The house catches fire. What do you do? Do you think whether to go out or not to go out — to be or not to be? Do you consult a scripture about whether it is right to do it? Do you sit silently and meditate upon it? You simply get out of the house. And you will not be worried about manners and etiquette — you will jump out of the window.

Just two nights ago a girl entered here at three o’clock in the night and started screaming in the garden. Asheesh jumped out of his bed, ran — and only then he realized that he was naked. Then he came back. That was an act out of no-mind, without any thought. He simply jumped out of the bed. Thought came later on. Thought followed, lagged behind. He was ahead of thought. Of course, it caught hold of him so he missed an opportunity. It would have become a satori — but he came back and put on his gown. Missed!

Swordsmanship became one of the UPAYAS, one of the basic methodologies. Because the very thing is so dangerous that it doesn’t allow thinking. It can lead you towards a different type of functioning, a different type of reality, a separate reality. You know of only one way to function: to think first and then to function. In swordsmanship, a different-type of existence becomes open to you: you function first and then you think. Thinking is no longer primary, and this is the beauty.. when thinking is not primary, you cannot err.

You have heard the proverb: it is human to err. Yes, it is true. It is human to err because the human mind is prone to err. But when you function out of no-mind you are no longer human, you are Divine and then there is no possibility of erring. Because the total never errs, only the part; only the part goes astray.

God never errs, he cannot err. He is the Whole. When you start functioning out of nothingness, with no syllogism, with no thinking, with no conclusions — your conclusions are limited, they depend on your experience, and you can err — when you put aside all your conclusions, you are putting aside all limitations also. Then you function out of your unlimited being, and it never errs.
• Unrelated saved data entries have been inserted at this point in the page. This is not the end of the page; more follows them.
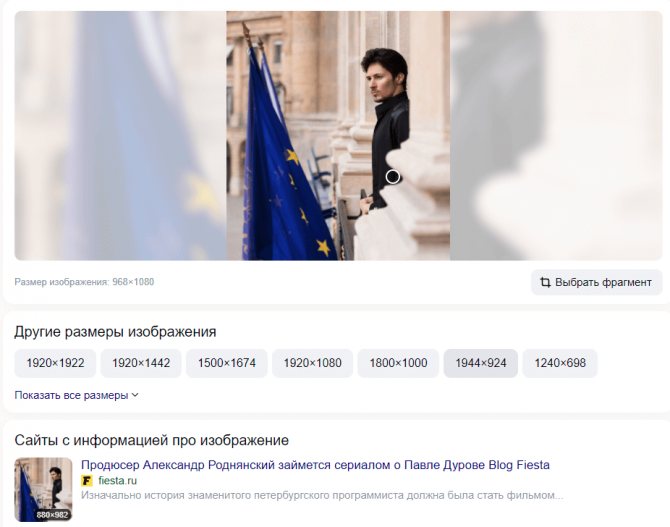Select the 1920×1442 image size
670x527 pixels.
click(x=141, y=363)
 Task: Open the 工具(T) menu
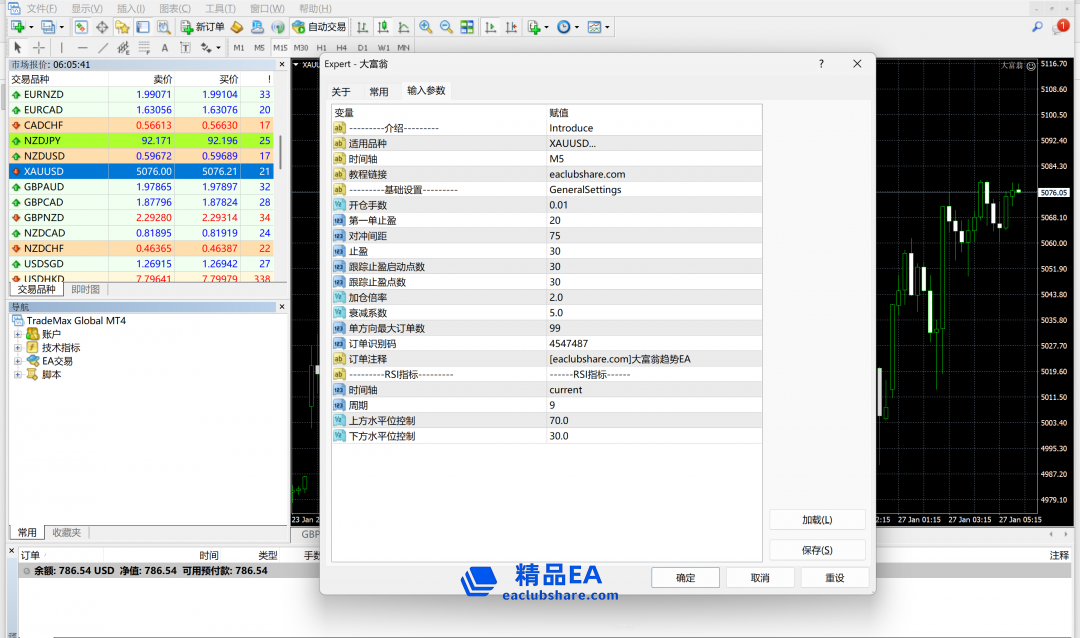pos(220,8)

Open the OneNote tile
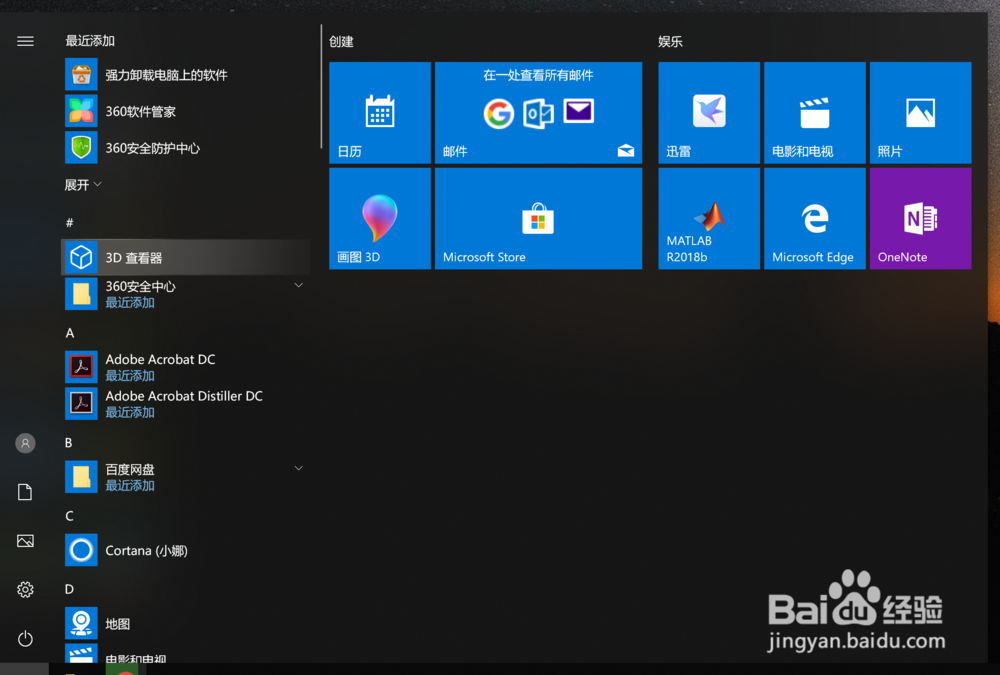pos(920,218)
It is said that sometimes it has happened in Japan that two Zen people will fight who have both attained to satori through swordsmanship. They cannot be defeated. Nobody can be victorious because they both never err. Before the other attacks, the first has already made preparations to receive it. Before the other’s sword moves to cut off his head, he is already prepared to defend the attack. And the same happens with his attack. Two Zen people who have attained to satori can go on fighting for years, but it is impossible — they cannot err. Nobody can be defeated and nobody can be victorious.